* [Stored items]
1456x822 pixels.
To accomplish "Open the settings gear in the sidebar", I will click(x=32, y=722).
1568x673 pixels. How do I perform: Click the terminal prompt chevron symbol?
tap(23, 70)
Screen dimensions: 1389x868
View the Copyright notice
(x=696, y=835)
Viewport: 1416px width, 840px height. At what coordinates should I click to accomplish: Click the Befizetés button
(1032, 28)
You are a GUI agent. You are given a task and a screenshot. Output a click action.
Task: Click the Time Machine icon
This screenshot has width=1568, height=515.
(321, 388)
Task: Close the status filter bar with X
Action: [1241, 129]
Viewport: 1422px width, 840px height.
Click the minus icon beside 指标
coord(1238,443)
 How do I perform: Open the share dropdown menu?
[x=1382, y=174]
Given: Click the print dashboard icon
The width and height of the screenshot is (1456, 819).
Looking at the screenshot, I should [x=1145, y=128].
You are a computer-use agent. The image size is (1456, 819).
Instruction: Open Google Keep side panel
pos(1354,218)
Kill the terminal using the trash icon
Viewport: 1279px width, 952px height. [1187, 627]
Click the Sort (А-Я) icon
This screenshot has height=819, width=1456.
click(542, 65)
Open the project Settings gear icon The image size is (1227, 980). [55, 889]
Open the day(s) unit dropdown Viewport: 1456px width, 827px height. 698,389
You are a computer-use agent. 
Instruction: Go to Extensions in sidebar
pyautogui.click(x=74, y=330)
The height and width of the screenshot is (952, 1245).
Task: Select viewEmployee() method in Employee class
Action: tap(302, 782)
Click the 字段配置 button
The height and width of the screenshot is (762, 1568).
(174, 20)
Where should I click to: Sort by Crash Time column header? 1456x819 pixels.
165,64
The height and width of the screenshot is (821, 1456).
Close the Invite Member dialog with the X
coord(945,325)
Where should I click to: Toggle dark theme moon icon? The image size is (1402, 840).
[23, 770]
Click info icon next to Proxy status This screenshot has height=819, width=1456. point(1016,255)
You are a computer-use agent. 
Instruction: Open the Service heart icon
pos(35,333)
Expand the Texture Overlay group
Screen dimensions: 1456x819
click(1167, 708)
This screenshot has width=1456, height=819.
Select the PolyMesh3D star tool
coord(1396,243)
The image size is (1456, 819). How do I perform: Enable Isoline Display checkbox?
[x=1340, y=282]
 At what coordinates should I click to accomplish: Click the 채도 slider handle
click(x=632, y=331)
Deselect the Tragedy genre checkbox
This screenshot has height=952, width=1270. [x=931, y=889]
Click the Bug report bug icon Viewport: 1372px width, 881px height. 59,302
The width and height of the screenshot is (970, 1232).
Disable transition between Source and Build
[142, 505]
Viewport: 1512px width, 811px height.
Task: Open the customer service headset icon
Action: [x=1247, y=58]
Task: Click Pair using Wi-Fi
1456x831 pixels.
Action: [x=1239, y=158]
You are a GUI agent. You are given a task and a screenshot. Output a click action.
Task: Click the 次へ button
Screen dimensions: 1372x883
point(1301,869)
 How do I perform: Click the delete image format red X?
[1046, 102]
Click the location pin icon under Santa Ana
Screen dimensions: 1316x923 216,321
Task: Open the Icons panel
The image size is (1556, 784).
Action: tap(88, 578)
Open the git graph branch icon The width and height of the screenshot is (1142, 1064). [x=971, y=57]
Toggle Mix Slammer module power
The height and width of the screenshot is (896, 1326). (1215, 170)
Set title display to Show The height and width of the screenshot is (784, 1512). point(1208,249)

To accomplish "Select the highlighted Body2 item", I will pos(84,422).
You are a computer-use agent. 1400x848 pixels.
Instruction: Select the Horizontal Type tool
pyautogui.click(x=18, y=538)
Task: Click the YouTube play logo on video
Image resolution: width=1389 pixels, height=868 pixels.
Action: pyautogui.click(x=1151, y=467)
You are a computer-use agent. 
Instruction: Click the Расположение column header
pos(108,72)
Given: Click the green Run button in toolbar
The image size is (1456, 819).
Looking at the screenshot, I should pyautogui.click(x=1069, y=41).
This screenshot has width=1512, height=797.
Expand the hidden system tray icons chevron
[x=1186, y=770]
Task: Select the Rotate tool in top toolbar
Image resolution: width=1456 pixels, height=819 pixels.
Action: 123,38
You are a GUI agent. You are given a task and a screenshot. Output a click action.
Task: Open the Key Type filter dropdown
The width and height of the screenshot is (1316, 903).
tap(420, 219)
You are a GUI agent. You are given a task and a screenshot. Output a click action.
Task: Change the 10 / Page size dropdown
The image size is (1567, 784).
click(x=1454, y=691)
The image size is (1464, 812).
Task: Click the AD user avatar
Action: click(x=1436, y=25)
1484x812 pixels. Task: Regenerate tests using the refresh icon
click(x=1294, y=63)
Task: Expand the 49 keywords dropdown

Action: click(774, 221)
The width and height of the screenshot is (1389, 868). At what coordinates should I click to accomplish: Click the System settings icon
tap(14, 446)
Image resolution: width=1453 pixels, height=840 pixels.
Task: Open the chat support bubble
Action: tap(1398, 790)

* [Task directions]
Please find each line in the records above that holds the word "toolbar", and copy it.

* [Answer space]
Given: Click the green Run button in toolbar
Task: Select the Rotate tool in top toolbar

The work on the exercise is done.